Desesperación. Javier se paró en medio de la calle y le pidió ayuda a un automovilista, pero el hombre no se detuvo. Sí lo hizo una mujer. "Me tiré encima del auto para que frenara", contó Javier. Antes de irse, el muchacho vio a una chica caída sobre la vereda a unos pocos metros. Era Yamila González, de 13 años, que fue alcanzada por un proyectil en la pierna derecha y la internaron en el hospital Provincial. Mientras tanto, la conductora llevó a Elisa y Camila al hospital Gamen.Los médicos comprobaron que una bala le había perforado la pierna izquierda.

 

La intervención. En el trayecto, el rostro de Camila empalideció. La chica perdía temperatura y vomitaba. "En el Gamen, los médicos decidieron trasladarla al hospital de Niños Víctor J. Vilela. El proyectil le provocó nueve perforaciones en el intestino y los médicos debieron extraerle 20 centímetros de ese órgano. Anoche estaba internada en la sala de terapia intensiva en estado reservado. Le habían desconectado el respirador artificial.

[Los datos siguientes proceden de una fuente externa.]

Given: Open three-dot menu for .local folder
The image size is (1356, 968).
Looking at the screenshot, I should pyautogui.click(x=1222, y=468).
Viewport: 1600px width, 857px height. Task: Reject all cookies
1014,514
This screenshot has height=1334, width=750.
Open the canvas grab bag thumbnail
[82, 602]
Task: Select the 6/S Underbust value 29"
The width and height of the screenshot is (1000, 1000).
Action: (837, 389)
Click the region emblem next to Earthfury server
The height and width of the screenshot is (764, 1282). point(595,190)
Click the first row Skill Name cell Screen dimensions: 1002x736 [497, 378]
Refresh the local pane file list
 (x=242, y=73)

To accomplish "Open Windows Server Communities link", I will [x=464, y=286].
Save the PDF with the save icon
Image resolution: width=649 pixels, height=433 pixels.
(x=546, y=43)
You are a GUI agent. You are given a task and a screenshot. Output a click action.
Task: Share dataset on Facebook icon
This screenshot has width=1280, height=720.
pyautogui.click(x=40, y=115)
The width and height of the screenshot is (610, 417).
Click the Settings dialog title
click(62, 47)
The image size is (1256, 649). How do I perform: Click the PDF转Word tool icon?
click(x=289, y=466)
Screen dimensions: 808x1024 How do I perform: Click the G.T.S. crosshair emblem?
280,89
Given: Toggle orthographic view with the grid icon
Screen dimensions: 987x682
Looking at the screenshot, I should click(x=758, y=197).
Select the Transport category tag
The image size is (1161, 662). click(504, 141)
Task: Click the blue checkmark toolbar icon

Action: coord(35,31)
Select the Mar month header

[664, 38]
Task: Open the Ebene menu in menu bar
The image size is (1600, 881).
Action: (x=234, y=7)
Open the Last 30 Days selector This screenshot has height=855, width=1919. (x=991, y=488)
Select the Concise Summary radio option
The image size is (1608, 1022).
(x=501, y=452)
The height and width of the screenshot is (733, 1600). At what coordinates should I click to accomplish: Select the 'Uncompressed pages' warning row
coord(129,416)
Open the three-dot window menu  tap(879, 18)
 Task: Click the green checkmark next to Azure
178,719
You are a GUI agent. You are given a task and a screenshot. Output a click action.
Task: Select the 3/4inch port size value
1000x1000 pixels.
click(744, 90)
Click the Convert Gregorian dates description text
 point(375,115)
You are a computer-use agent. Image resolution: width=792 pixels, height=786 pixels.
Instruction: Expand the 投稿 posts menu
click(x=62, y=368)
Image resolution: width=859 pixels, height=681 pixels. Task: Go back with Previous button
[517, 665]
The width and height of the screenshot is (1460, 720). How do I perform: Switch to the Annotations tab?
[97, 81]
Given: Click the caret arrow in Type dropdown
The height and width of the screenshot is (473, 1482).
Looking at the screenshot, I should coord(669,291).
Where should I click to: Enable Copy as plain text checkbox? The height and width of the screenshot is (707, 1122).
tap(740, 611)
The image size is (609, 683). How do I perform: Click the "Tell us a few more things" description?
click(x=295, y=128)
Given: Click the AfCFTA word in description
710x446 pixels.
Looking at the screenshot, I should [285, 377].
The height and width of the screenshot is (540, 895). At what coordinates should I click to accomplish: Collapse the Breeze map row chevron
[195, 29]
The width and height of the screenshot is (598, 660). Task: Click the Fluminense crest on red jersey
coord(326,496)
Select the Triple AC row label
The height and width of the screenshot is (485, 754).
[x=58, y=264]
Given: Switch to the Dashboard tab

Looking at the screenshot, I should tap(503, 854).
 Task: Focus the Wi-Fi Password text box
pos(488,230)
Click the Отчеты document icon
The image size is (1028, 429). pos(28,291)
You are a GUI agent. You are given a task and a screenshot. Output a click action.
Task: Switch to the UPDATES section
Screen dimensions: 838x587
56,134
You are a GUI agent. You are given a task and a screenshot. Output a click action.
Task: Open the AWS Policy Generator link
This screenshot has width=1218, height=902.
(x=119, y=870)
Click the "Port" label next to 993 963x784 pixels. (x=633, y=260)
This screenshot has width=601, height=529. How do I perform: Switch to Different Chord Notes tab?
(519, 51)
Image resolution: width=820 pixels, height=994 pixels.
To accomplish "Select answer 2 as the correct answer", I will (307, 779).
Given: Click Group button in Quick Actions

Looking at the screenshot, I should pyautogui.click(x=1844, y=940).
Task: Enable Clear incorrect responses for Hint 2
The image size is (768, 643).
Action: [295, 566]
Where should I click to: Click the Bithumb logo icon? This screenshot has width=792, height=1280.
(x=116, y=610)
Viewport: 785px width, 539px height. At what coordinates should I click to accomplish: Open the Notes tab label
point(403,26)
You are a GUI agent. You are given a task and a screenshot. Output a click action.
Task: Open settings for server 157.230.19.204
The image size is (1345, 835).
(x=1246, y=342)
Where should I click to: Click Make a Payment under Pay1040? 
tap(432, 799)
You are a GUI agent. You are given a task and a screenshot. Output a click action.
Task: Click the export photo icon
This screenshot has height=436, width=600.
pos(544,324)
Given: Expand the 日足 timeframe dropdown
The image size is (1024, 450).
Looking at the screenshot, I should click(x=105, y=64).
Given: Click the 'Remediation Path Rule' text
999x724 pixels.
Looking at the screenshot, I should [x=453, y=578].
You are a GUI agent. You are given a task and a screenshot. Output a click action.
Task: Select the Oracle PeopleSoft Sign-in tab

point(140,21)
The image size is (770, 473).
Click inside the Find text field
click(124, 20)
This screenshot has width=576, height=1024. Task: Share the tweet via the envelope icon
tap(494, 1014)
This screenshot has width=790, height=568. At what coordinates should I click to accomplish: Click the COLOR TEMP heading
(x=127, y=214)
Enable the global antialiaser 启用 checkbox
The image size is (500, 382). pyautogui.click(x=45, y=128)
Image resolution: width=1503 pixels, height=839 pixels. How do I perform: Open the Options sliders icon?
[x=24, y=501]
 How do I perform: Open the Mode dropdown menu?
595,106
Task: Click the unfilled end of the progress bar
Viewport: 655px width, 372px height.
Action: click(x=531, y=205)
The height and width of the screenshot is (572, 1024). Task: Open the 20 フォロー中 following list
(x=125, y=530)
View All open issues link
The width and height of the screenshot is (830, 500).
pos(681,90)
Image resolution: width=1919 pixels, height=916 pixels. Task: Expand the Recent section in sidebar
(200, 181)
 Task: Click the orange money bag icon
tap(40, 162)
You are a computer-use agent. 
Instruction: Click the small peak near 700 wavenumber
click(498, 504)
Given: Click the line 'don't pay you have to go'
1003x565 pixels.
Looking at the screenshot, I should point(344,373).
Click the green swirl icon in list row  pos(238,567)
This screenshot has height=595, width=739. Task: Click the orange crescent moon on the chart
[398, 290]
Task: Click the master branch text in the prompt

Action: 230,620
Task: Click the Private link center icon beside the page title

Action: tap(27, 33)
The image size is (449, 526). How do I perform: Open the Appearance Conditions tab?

  Una fuente policial señaló que el autor de los disparos ya fue identificado por la policía. Los agentes de la comisaría 29ª allanaron su casa, pero no lo localizaron. En la vivienda, los uniformados secuestraron una caja con municiones de calibre nueve milímetros. A su vez, en la escena del suceso, los pesquisas hallaron ocho vainas servidas. Esa evidencia explica la magnitud de la balacera: el cargador de una pistola nueve milímetros contiene trece proyectiles.